ECONOMY: BEYOND THE WAR OF WORDS

The authorities should address high rate of unemployment and poverty

The war of words between the Presidency and former Vice President Atiku Abubakar over Nigeria’s economic indices is needless. It is important that the federal government focuses on the message rather than the messenger. In the statement that drew the ire of the presidency, Atiku had said: “In a situation where we are simultaneously the world headquarters for extreme poverty; the world capital for out-of-school children, and the nation with the highest unemployment rate on earth; there is a very real and present danger that we might slip into the failed states index – God forbid!”

It is difficult to fault Atiku. The National Bureau of Statistics (NBS) recently released its Gross Domestic Product (GDP) report which indicated that the Nigerian economy grew by 0.11 per cent in the fourth quarter (Q4) of 2020 from the previous quarter’s growth rate of -6.1 per cent. This represented the first positive quarterly growth in the last three quarters. While government officials and praise singers backslap one another, many Nigerians believe there is really nothing to rejoice about.

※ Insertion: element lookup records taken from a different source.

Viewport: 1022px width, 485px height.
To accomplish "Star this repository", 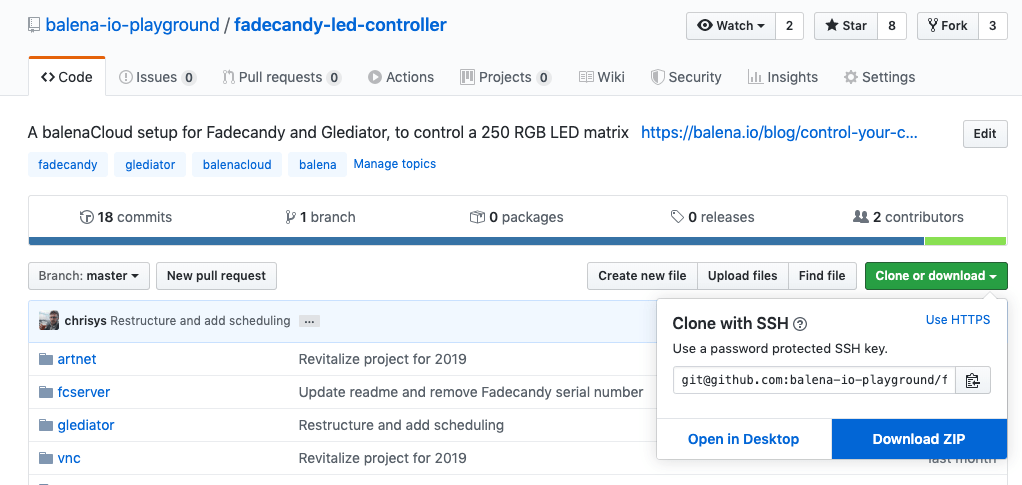I will point(845,26).
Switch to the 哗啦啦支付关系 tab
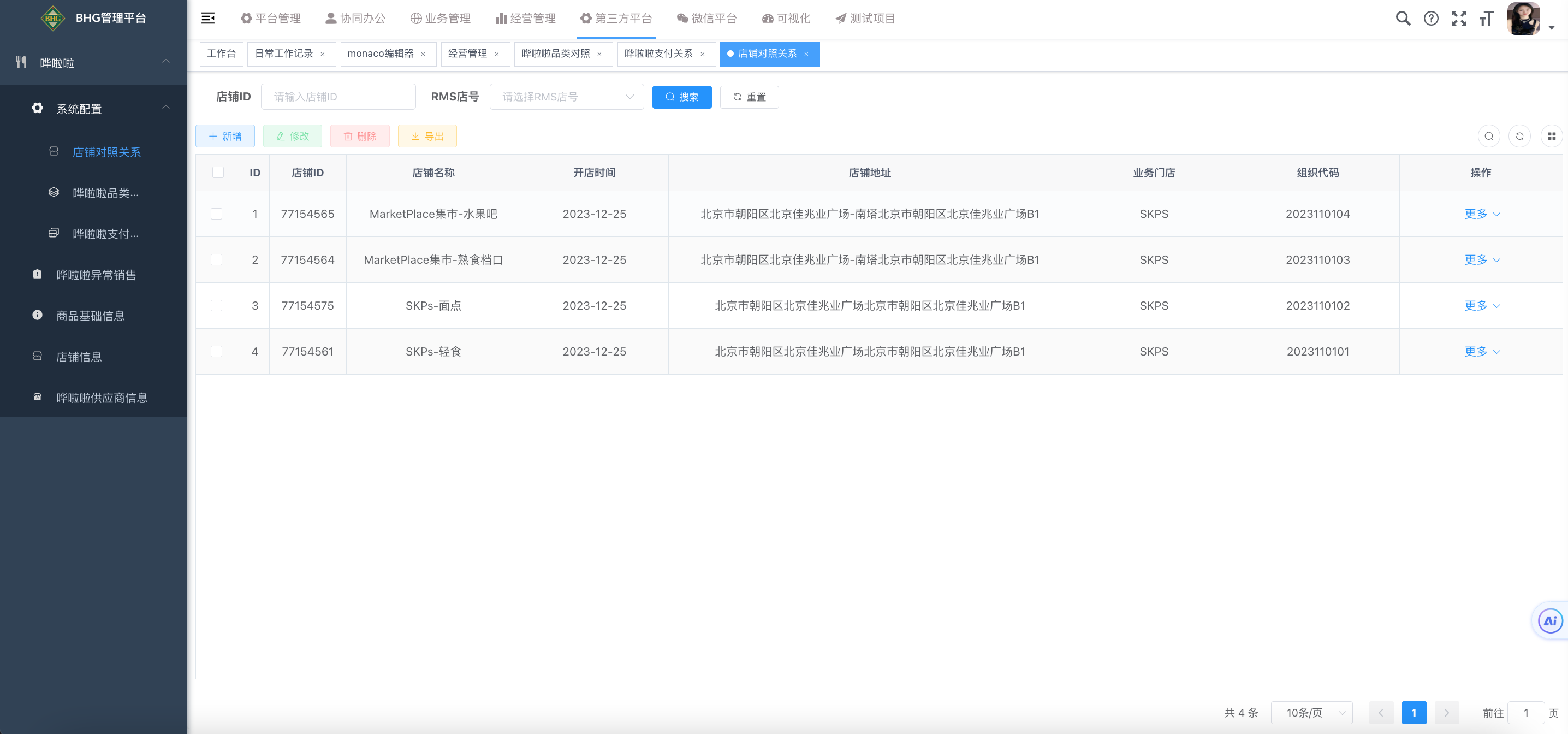Image resolution: width=1568 pixels, height=734 pixels. point(658,54)
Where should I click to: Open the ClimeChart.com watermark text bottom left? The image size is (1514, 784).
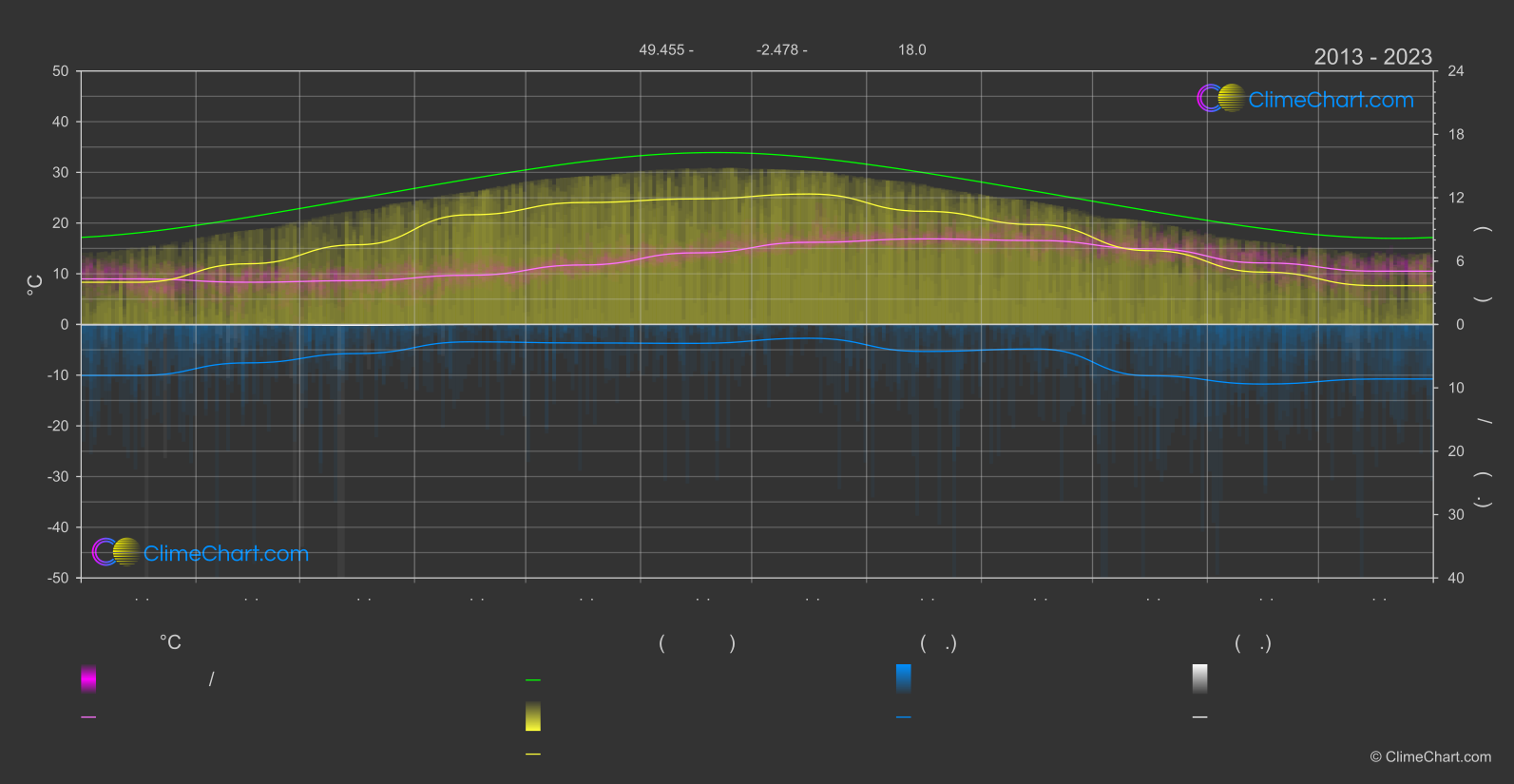pos(226,554)
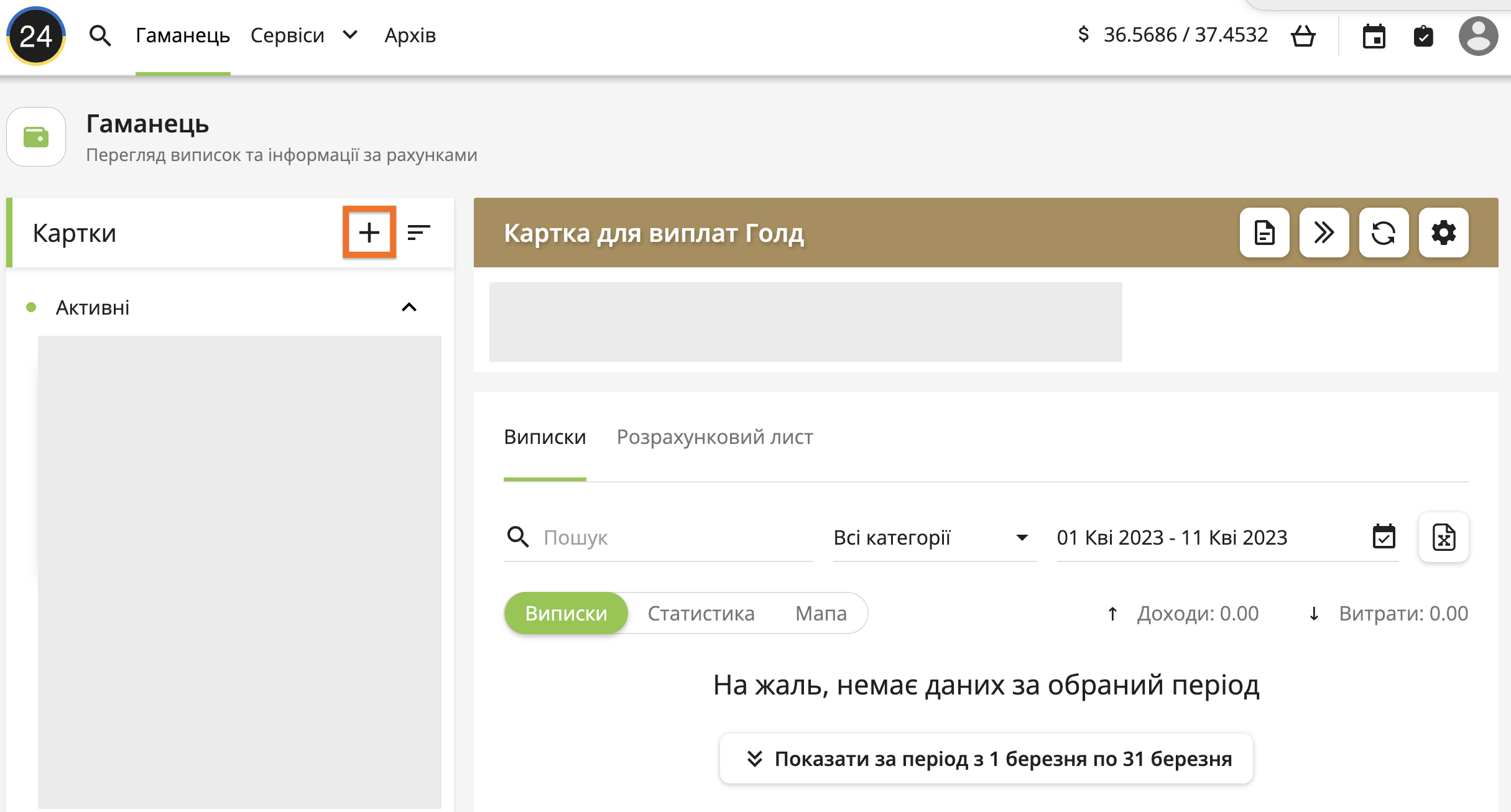Open the shopping basket icon
Screen dimensions: 1511x812
pyautogui.click(x=1303, y=35)
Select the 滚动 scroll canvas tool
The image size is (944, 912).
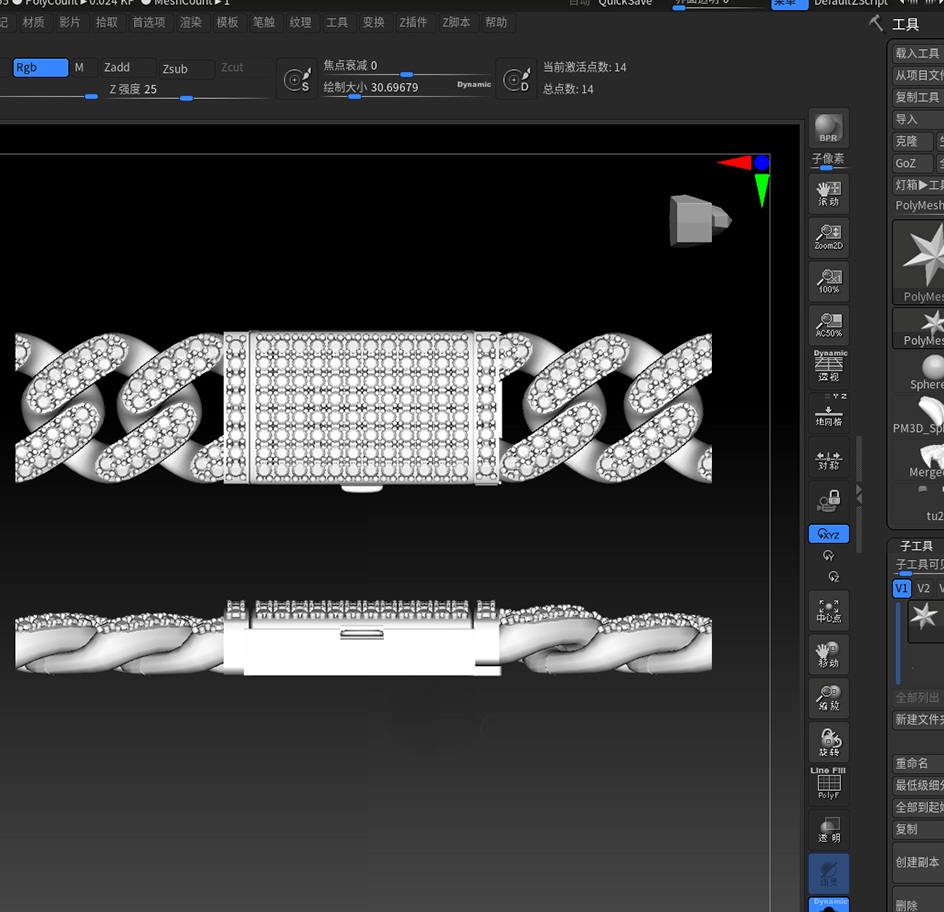[x=828, y=192]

As experts have pointed out, the economy actually suffered a 1.92 per cent full-year contraction in 2020.

For the record, the economy slipped into a ‘technical recession’ by the end of the third quarter of 2020, having earlier reported two consecutive negative GDP growth in the second and third quarters. At the end of June 2020, GDP growth rate was -3.62 per cent and by the third quarter it had worsened to -6.1 per cent. While the federal government and its officials continue to gloat over the Q4 2020 GDP report indicating that Nigeria had exited recession, economic indices do not indicate that there are positive developments to crow about.

It is trite that any growth in the economy that has no reference to the change in demographics, particularly population, would have told an incomplete or partial story. As some analysts have argued, in dealing with growth, a more useful measure would be GDP per capita, which measures output per head in the country, over a period of one year. Nigeria has a current GDP per capita of about $2250. South Africa, the second largest economy in Africa has a GDP per capita of $5,300, while Botswana, Gabon and Equatorial Guinea are $7,230, $7,400 and $12,400 respectively.

According to the Oxford Poverty and Human Development Initiative, multidimensional poverty encapsulates deprivations in many dimensions, including lack of education and job, poor quality of work and threat of violence. These are some of the stark realities that confront Nigerians. While it is soothing that Nigeria exited recession, it would do the government a lot of good to eschew the needless chest-thumping and get to work on the real challenges confronting Nigerians. It is an unassailable fact that so many things have gone downhill under the current administration. The NBS’ statistics reveal that 98 million out of 200 million are wallowing in multidimensional poverty. Inflation has gone to the roof. Unemployment has also skyrocketed by nearly 400 per cent since 2015, spiking from 6.75 per cent in the third quarter of 2015 to 33.3 per cent in the last quarter in 2020.

The federal government must realise that this is no time for empty platitudes over economic recovery. It is time to focus on achieving measurable growth that is also inclusive. More attention should be focused on jobs and reducing the high rate of unemployment and poverty. Above all, it is time to address the crushing debt problem, exacerbated by incredible debt service obligations that gulp over 60 per cent of government’s revenue. That is unsustainable and we must deal with it.